The telco, yes Spark is still mainly a telco, also has the local rights to Manchester United TV. On the team’s current form that may not be much to write home about. Even so it’s a sound investment. United is the best know and most followed English club outside of the UK.
Spark says it plans to wrap the two football deals into a new standalone sports media business. Spark already has the rights to next year’s Rugby World Cup.
The company has hinted there is still more to come. Sky TV doesn’t have the clout, or the money, it once had. So Spark has an opportunity to prise other popular sports away from the incumbent. If nothing else, New Zealand Netball and Cricket must be possible candidates. And perhaps various motor sports.
This is not great news for Sky. But there are chinks of light among the dark. The pay TV broadcaster cut a deal allowing Spark to resell its FanPass service.
Fanpass is now another small, but nicely done plank in Spark’s sports media portfolio. It also means Sky gets to tap a market that it has previously struggled to reach.
Let’s not forget LightBox. Spark’s streaming TV operation may be a pale imitation of Netflix, but it’s a useful value-add for Spark’s broadband business.
Another useful add-on for Spark is that it offers cut-price Netflix to customers signing for long broadband contracts.
All-in-all Spark already has enough media properties to keep viewers glued to its broadband services. And that’s a critical part of the company’s TV-over-internet strategy: customers who buy a bundle of services are less likely to decamp to a rival broadband service.
Premier League football isn’t New Zealand’s most popular sporting code by a long shot. However, it has particular value for Spark. First, it tends to be watched by relatively well-heeled fans who are willing to pay a couple of hundred dollars or so for a year’s worth of games.
In a media statement Spark managing director Simon Moutter say his company developed its plan after looking at overseas sports content media moves.
He says: “We’ve carefully considered the different models and will be looking to replicate the good things other businesses have done and learn from the challenges they’ve had — all the while thinking carefully about how sports media fits in a New Zealand context”.
Spark says it will launch its own sport ‘platform’ early in 2019 and will annouce pricing and package deals closer to the launch.
Spark Sport head Spark hired Jeff Latch to head the Spark Sport operation. He will oversee buying more content rights and will take charge of the ‘platform’. Latch was previously director of content at TVNZ. In that role he was in charge of buying content, including sport. Spark is partnering with TVNZ for the Rugby World Cup project.
Latch says Spark will work with a specialist sports-streaming company. He says the platform used will be different from the one used by Spark’s Lightbox service.
He also said Spark intends its sports media operation to work as a standalone business and not be used merely as a way to woo broadband or mobile customers. To a degree this is what Spark has done with Lightbox.

§ **Problem to work on**
Reproduce the passage of the article on Spark's sports media business from "Latch says Spark" to "Spark’s Lightbox service.", word for word.

§ **Data section**

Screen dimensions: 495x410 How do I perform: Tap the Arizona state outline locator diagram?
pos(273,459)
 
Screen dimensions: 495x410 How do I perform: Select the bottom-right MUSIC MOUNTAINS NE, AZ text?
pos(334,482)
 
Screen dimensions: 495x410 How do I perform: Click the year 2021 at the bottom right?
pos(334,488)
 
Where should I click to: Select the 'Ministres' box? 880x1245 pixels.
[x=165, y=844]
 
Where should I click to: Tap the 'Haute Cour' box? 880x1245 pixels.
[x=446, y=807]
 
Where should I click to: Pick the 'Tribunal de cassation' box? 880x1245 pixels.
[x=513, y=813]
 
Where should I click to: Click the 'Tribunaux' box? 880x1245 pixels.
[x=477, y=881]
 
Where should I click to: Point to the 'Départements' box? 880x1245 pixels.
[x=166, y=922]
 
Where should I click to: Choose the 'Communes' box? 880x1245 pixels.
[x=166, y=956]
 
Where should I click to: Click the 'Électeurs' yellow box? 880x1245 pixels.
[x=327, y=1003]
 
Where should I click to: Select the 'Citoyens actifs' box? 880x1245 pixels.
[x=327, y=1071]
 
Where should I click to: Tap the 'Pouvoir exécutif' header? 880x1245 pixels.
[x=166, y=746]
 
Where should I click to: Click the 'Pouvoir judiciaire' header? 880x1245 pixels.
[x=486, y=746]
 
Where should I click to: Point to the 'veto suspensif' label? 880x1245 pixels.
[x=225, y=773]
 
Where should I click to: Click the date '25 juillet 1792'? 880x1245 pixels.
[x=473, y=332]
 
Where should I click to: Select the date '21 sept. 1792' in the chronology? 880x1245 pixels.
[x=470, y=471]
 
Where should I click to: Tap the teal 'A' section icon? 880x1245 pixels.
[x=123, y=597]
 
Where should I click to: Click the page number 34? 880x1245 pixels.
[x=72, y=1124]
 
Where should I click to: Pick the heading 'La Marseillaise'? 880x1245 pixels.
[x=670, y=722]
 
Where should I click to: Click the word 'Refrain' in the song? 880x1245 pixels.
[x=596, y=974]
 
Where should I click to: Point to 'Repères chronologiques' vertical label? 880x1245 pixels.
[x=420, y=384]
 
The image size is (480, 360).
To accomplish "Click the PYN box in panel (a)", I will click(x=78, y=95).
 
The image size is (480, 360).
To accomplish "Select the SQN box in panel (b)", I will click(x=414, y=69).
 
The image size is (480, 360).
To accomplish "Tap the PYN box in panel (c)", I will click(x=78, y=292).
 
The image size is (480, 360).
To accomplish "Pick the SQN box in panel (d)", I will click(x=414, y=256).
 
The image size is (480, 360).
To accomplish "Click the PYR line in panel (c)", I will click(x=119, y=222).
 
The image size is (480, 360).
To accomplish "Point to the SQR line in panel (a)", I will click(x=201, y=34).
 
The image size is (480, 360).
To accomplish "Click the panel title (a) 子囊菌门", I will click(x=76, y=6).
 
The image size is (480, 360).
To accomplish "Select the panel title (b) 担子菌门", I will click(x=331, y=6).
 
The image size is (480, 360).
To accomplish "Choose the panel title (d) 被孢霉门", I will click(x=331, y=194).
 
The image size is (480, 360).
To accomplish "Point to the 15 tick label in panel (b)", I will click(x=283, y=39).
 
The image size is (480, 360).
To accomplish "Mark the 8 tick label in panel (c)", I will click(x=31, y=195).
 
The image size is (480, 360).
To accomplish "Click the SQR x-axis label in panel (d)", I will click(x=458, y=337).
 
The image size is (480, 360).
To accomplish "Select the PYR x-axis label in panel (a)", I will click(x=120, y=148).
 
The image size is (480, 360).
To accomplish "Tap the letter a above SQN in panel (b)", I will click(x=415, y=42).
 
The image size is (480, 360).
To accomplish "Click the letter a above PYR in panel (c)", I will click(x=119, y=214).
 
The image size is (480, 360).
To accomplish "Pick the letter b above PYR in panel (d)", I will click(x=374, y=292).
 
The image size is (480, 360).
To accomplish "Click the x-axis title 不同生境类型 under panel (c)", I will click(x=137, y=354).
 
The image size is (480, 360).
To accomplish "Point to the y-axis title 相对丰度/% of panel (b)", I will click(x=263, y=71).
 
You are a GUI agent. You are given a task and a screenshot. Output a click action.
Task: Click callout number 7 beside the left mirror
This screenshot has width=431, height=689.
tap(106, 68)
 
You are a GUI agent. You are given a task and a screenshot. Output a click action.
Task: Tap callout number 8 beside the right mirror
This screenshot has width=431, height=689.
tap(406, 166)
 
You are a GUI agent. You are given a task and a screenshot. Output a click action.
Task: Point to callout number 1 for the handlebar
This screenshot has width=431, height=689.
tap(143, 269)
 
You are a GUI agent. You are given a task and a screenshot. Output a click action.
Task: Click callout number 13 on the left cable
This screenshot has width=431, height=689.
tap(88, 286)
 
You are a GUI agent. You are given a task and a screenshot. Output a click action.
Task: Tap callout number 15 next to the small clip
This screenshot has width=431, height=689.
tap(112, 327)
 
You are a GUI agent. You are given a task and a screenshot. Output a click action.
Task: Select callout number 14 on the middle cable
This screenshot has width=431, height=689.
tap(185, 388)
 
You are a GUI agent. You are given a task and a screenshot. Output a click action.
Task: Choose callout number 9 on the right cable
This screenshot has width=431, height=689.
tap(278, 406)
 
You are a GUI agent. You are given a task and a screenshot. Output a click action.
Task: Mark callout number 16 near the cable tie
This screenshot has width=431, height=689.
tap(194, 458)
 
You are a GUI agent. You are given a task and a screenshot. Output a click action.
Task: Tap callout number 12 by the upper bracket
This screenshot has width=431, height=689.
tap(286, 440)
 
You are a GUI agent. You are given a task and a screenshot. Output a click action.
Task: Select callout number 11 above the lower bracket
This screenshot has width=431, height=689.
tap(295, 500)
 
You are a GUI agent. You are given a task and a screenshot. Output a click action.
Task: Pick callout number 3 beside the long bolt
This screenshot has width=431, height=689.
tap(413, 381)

§ **Task result**
Latch says Spark will work with a specialist sports-streaming company. He says the platform used will be different from the one used by Spark’s Lightbox service.